/gridworld_policy_evaluation

Implementation of policy evaluation using dynamic programming to approximate a value function using an equiprobable random policy on Frozen Lake Grid World

Primary LanguagePythonMIT LicenseMIT

Policy Evaluation in Grid World

This project implements Iterative Policy Evaluation in a Grid World environment, based on techniques from Reinforcement Learning: An Introduction by Barto and Sutton (Chapter 4). Using an equiprobable random policy, the agent evaluates states iteratively. The value function approximation for each state is computed over a fixed number of steps, with the max delta (|v - v'|) plotted at each step to visualize convergence.

Value Function
Iterative Policy Evaluation

After learning is complete, the policy is adjusted based on the computed value function and tested in the gymnasium environment.

Final Policy

Installation

  1. Clone the repository and navigate to the project directory.

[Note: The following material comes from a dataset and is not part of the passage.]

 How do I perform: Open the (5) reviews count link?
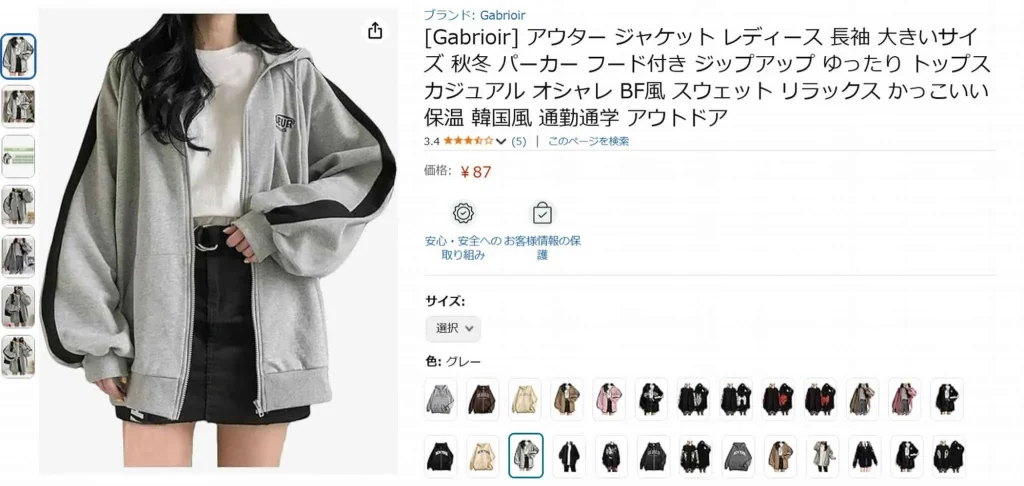519,141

  2. Install dependencies:

    pip install -r requirements.txt

Usage

Run the main script with default settings:

python3 main.py

This will execute the policy evaluation on a large grid. Resulting visualizations for the value function and policy execution will be generated.

Large Map Execution
Max Delta Plot for Large Map

Example with a Smaller Map

To run the policy evaluation on a smaller grid, use the --map option:

python3 main.py --map='small'

Small Map Execution
Max Delta Plot for Small Map

Extended CLI Options

Customize the evaluation with additional command-line options:

python3 main.py --map='small' --video_folder='./videos' --steps=1000 --episodes=1
  • --map: Choose from available map sizes (small, large).
  • --video_folder: Specify a folder to save video recordings of the policy execution.
  • --steps: Set the number of steps for iterative policy evaluation.
  • --episodes: Define the number of episodes to run.

License

This project is licensed under the MIT License.